### Source data ###

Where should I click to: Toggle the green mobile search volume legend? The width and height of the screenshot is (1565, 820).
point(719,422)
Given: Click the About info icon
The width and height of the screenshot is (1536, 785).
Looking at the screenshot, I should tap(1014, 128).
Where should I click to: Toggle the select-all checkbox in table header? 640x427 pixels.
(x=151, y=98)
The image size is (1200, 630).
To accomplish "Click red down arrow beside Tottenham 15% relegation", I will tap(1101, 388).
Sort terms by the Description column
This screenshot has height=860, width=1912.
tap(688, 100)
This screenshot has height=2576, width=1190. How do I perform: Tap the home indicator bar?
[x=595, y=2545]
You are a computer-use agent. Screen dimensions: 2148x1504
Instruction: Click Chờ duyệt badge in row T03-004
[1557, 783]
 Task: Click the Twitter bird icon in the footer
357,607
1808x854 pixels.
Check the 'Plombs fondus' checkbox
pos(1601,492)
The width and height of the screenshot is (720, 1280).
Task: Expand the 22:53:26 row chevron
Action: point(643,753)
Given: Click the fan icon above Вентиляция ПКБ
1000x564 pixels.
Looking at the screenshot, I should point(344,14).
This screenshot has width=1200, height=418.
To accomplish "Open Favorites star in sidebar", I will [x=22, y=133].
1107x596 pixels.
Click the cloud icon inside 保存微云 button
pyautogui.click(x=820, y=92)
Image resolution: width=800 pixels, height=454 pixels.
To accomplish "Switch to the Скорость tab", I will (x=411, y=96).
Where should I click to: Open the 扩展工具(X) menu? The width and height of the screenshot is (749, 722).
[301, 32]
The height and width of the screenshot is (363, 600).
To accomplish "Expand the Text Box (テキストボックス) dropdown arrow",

###

## What the task requires
Write out exactly the lines between the start of the entries and the line containing "1107x596 pixels.", including that line and the first one.

## Response box
Where should I click to: Toggle the green mobile search volume legend? The width and height of the screenshot is (1565, 820).
point(719,422)
Given: Click the About info icon
The width and height of the screenshot is (1536, 785).
Looking at the screenshot, I should tap(1014, 128).
Where should I click to: Toggle the select-all checkbox in table header? 640x427 pixels.
(x=151, y=98)
The image size is (1200, 630).
To accomplish "Click red down arrow beside Tottenham 15% relegation", I will tap(1101, 388).
Sort terms by the Description column
This screenshot has height=860, width=1912.
tap(688, 100)
This screenshot has height=2576, width=1190. How do I perform: Tap the home indicator bar?
[x=595, y=2545]
You are a computer-use agent. Screen dimensions: 2148x1504
Instruction: Click Chờ duyệt badge in row T03-004
[1557, 783]
 Task: Click the Twitter bird icon in the footer
357,607
1808x854 pixels.
Check the 'Plombs fondus' checkbox
pos(1601,492)
The width and height of the screenshot is (720, 1280).
Task: Expand the 22:53:26 row chevron
Action: point(643,753)
Given: Click the fan icon above Вентиляция ПКБ
1000x564 pixels.
Looking at the screenshot, I should point(344,14).
This screenshot has width=1200, height=418.
To accomplish "Open Favorites star in sidebar", I will [x=22, y=133].
1107x596 pixels.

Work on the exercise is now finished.